IQ scores can be described by a Normal model with mean 100 and standard deviation 15. Find an exact answer to the following questions. (Enter your answer to four decimal places.)
How would I go about solving the following?
(a) What proportion of people are predicted to have an IQ greater
than 78?
(b) What proportion of people are predicted to have an IQ less
than 109?
(c) What proportion of people are predicted to have an IQ greater
than 109?
(d) What proportion of people are predicted to have an IQ between
119 and 139?
Let X = IQ scores
therefore X follows Normal model with mean 100 and standard deviation 15.
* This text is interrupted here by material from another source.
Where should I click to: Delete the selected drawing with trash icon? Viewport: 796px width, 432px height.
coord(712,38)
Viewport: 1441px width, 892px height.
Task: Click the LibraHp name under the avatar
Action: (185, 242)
a) Here we want to find P( X > 78 ) = 1 - P( X < 78 ) ....( 1 )
Let's use excel:
P( X < 78 ) = "=NORMDIST(78,100,15,1)" = 0.0712
Plug this value in equation ( 1 ), we get.
P( X > 78 ) = 1 - 0.0712 = 0.9288
b) Here we want to find P( X < 109 )
P( X < 109 ) = "=NORMDIST(109,100,15,1)" = 0.7257
c) Here we want to find P(X > 109) = 1 - P( X < 109) = 1 - 0.7257 = 0.2743
d) Here we want to find P( 119 < X < 139 ) = P(X < 139 ) - P (X < 119) ....( 2 )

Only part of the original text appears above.